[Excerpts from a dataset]
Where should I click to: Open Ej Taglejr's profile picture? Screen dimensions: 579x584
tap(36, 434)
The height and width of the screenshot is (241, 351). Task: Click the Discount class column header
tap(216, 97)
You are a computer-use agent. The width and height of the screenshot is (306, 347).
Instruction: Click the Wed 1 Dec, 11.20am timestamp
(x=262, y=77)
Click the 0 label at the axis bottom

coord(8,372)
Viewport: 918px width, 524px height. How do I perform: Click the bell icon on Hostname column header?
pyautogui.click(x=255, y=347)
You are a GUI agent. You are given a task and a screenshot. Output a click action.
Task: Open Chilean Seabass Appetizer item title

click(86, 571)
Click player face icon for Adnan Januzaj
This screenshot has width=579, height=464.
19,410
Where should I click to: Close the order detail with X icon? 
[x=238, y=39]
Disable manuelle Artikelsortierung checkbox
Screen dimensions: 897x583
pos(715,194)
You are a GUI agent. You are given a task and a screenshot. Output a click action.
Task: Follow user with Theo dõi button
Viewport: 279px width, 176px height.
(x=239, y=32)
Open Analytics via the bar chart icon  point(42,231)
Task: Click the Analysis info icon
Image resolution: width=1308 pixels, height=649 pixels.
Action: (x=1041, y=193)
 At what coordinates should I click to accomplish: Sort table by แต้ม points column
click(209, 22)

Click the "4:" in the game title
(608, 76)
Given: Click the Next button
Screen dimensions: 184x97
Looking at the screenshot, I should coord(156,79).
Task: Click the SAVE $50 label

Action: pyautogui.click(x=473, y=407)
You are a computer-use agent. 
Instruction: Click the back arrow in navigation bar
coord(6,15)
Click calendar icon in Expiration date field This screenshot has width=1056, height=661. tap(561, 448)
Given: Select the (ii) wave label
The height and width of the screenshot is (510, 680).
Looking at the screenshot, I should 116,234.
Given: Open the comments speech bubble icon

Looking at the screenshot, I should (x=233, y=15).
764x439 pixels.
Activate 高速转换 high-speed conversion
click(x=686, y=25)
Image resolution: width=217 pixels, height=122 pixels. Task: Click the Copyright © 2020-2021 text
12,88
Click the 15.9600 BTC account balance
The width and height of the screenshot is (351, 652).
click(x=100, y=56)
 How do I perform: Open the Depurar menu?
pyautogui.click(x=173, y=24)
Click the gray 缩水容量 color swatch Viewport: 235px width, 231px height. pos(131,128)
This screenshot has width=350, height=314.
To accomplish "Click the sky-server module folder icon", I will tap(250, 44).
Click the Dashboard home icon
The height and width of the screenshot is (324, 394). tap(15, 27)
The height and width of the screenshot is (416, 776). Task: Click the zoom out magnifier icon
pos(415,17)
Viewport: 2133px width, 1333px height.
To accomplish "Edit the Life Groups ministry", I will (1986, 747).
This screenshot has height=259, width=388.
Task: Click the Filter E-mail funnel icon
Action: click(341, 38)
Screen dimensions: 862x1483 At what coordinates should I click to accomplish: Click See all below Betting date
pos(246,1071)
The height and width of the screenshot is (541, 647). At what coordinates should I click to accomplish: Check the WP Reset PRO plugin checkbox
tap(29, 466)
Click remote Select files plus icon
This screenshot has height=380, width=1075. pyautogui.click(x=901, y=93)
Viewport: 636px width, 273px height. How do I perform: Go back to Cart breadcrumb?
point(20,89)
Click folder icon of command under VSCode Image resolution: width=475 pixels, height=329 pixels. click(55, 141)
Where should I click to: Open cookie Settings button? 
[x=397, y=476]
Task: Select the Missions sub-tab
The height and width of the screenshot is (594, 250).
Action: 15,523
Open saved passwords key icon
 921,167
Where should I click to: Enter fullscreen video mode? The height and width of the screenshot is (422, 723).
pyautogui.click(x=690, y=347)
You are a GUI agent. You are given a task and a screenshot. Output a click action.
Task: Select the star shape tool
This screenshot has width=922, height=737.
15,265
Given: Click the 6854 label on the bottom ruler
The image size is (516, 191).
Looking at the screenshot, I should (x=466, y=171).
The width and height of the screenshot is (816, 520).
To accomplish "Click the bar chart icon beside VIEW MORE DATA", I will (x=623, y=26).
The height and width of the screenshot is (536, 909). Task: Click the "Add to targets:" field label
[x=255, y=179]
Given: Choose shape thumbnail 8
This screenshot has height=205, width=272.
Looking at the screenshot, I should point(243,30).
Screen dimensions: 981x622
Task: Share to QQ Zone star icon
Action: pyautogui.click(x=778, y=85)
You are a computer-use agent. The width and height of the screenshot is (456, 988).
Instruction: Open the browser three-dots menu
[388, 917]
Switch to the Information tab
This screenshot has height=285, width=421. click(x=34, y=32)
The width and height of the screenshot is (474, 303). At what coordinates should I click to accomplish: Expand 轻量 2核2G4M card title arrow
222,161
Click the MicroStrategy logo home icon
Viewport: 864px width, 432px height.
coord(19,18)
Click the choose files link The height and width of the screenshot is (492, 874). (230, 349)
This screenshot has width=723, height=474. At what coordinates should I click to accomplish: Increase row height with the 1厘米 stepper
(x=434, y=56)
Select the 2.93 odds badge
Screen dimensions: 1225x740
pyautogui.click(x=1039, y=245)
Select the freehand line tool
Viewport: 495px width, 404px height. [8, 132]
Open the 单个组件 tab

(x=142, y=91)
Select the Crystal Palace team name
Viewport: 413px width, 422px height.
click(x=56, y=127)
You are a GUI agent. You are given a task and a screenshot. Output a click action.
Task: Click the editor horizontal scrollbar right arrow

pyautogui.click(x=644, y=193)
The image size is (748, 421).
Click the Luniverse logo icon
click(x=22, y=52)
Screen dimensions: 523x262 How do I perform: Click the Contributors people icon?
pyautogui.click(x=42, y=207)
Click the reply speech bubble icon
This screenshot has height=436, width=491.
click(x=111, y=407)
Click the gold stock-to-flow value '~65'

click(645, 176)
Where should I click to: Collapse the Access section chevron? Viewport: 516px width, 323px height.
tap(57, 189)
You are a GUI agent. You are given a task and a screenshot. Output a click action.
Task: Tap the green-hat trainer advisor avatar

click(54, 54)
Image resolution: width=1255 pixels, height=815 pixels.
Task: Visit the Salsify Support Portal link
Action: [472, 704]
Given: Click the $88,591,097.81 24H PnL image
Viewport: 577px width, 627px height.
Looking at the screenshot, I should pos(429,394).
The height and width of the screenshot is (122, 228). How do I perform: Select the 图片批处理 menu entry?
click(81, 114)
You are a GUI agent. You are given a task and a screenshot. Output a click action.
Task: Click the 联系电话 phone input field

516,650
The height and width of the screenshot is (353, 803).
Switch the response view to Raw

**What you will do:** Set down the lines above as they stand, starting with the first line and ending with the line that contains "is (306, 347).".

**Exercise answer:**
Where should I click to: Open Ej Taglejr's profile picture? Screen dimensions: 579x584
tap(36, 434)
The height and width of the screenshot is (241, 351). Task: Click the Discount class column header
tap(216, 97)
You are a computer-use agent. The width and height of the screenshot is (306, 347).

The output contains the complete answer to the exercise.